И слабая улыбка ободрения и ласки тронула тонкие губы мастерицы, когда она передавала Гане роскошный «индийский» лиф.
Ганя больше всех в мастерской любила эту всегда печальную, озабоченную и худенькую Марью Петровну. В то время как другие мастерицы и их помощницы покрикивали на безответных девочек-учениц, а иной раз под сердитую руку награждали их, по примеру Розы Федоровны, щипками да тумаками, болезненная и всегда озабоченно-грустная Марья Петровна никогда не обидела ни одной из них. Ласково и добро относилась она к девочкам. Горькая судьба этой больной, преждевременно увядшей женщины, отягощенной сиротами-детьми, единственной работницы и кормильцы в семье, делала ее чуткой к чужому горю.
Марья Петровна и сама когда-то была девочкой-ученицей и отлично понимала всю тяжесть жизни этих маленьких тружениц. Что-то материнское проскальзывало в ее отношении к младшим работницам модной мастерской мадам Пике.
И дети платили ей тем же. Не говоря уже о тихой и чуткой Гане, которая особенно крепко привязалась к мастерице, даже апатичная, ко всему миру равнодушная Стёпа, даже не в меру шустрые, бойкие проказницы Танюша и Анютка — и те невольно оказывали предпочтение Марье Петровне перед прочими швеями и мастерицами. Ей старались они при раскладке кушаний положить лучший кусок на тарелку, ей озабоченно советовали одеться теплее, когда она под вечер уходила из мастерской, и неумело обвязывали ее голову большим вязаным, много раз чиненым, платком. Для нее же с особенным рвением сметывали, распарывали или разглаживали работу; словом, оказывали ей множество тех мелких услуг, которые едва заметны для непосвященного в дело глаза постороннего и в то же время глубоко ценятся тем, для кого они предназначаются. И нынче, получив из рук второй мастерицы лиф для распорки шва, Ганя с особенным рвением принялась за работу.
— Скучно что-то нынче, девицы. А оттого, что красное солнышко наша — Ольга Леонидовна на примерке не была! — произнесла, позевывая во весь рот, помощница Саша. При этих словах вся кровь бросилась в голову Гани и бледное личико ее, склоненное над работой, залило горячим румянцем.

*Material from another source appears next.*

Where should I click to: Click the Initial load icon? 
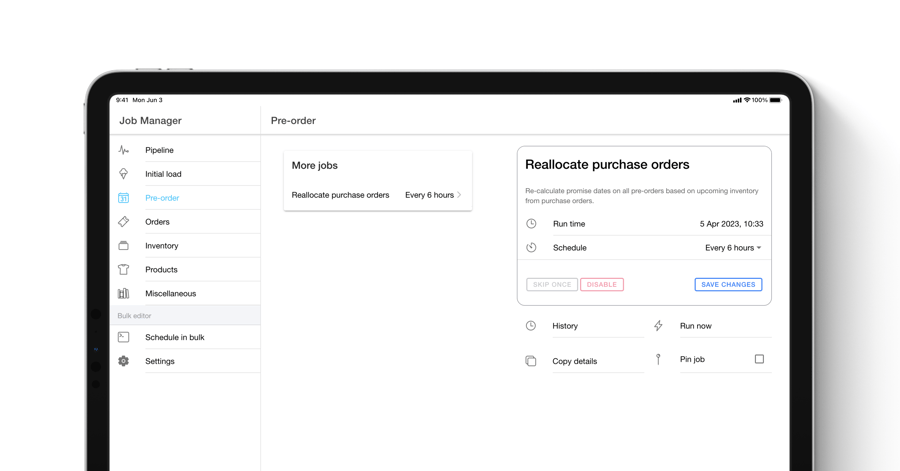tap(124, 174)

— Действительно, только на ней и глаз отведешь, — вставила свое слово Августа, — как стоит она перед трюмо, словно королева какая, так даже приятно глядеть, девицы, не то что Мыткина толстуха или эта посланница-жердь барочная! Смотреть противно!

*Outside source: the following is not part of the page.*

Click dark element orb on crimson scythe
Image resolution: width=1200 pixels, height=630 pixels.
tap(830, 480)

— Посмотрите и на жердь, Авочка… — съехидничала Саша, — больна наша Бецкая. Еще неизвестно, повидаем ли мы ее когда!
— То есть как это не "повидаем"? — испуганно вырвалось у Нюши, старшей мастерицы.
— Не померла бы, девицы, любимица наша?
— А-а-а! — пронеслось не то стоном, не то криком по комнате, и, конвульсивно зажав в пальцах ножницы, Ганя поднялась со своего места, бледная как смерть.
— Ганюшка! Что ты? Рехнулась совсем девчурка! — заговорили и засуетились вокруг нее швеи. — Ганя, Ганька! Да что это, на ней лица нет, девицы! Водой ее спрыснуть, что ли, — заволновались они.
Но Ганю не пришлось спрыскивать водою. Она опомнилась в ту же минуту и опустилась, словно обессиленная, на свое место.
— За свой предмет, за душеньку свою испугалась девчонка! — усмехнулась Августа, поправляя свою пышную, модную прическу и, внезапно бросив внимательный взгляд на Ганю и на ее работу, сама побледнела и, заметно меняясь в лице, прошептала чуть слышным шепотом:
— Да что ж это такое, девицы? Господи Боже! Лиф-то индийский! Глядите, глядите, несчастье какое, — и не будучи в состоянии прибавить что-либо от волнения, она, перегнувшись через стол, вырвала из рук Гани шелковый из заграничной ткани лиф Мыткиной и растянула его между руками.
От распоротого наполовину бокового шва на лифе шел огромный прорез, сделанный ножницами на самом видном месте.
Дружное, исполненное бессловесного ужаса «ах» вырвалось у всех присутствующих в мастерской работниц.
От испуга ли при известии об опасности, грозившей жизни Бецкой, от волнения ли, сопряженного с этой вестью, дрогнула вооруженная ножницами рука Гани, но факт порчи лифа говорил сам за себя. Ужасное несчастье было налицо: огромный прорез "по живому месту" (означающему крепкую материю на языке швей) шел на самой груди лифа.